Records shown =>
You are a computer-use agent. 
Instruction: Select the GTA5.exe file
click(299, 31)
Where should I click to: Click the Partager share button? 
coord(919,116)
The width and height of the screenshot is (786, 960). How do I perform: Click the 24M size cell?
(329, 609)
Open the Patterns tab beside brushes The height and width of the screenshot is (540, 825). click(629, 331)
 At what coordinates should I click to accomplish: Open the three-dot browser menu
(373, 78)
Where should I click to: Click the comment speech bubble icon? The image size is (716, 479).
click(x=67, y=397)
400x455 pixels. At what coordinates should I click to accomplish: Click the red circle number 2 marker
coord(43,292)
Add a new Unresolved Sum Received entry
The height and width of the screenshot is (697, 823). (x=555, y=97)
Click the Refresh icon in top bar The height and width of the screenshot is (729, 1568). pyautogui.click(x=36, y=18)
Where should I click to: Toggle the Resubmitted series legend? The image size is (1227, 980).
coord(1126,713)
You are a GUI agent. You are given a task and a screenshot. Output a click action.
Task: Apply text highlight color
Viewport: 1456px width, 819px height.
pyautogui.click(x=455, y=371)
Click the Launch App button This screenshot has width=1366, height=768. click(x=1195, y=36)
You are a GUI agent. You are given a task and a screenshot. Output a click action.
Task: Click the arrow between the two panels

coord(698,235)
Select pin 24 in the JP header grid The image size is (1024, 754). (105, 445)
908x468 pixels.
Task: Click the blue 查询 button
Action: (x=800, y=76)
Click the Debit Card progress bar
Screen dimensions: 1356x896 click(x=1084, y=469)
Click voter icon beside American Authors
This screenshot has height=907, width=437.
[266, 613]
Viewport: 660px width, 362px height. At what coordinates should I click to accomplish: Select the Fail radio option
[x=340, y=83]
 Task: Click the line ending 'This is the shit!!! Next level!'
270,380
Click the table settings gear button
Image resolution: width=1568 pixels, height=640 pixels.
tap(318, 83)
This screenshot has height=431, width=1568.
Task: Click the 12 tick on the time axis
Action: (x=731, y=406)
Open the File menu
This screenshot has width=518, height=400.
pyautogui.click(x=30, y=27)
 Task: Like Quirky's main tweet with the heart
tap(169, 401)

Exercise details => Indicate how many lines in the records above contain the word "beside", giving only the number.

Solution to this task => 2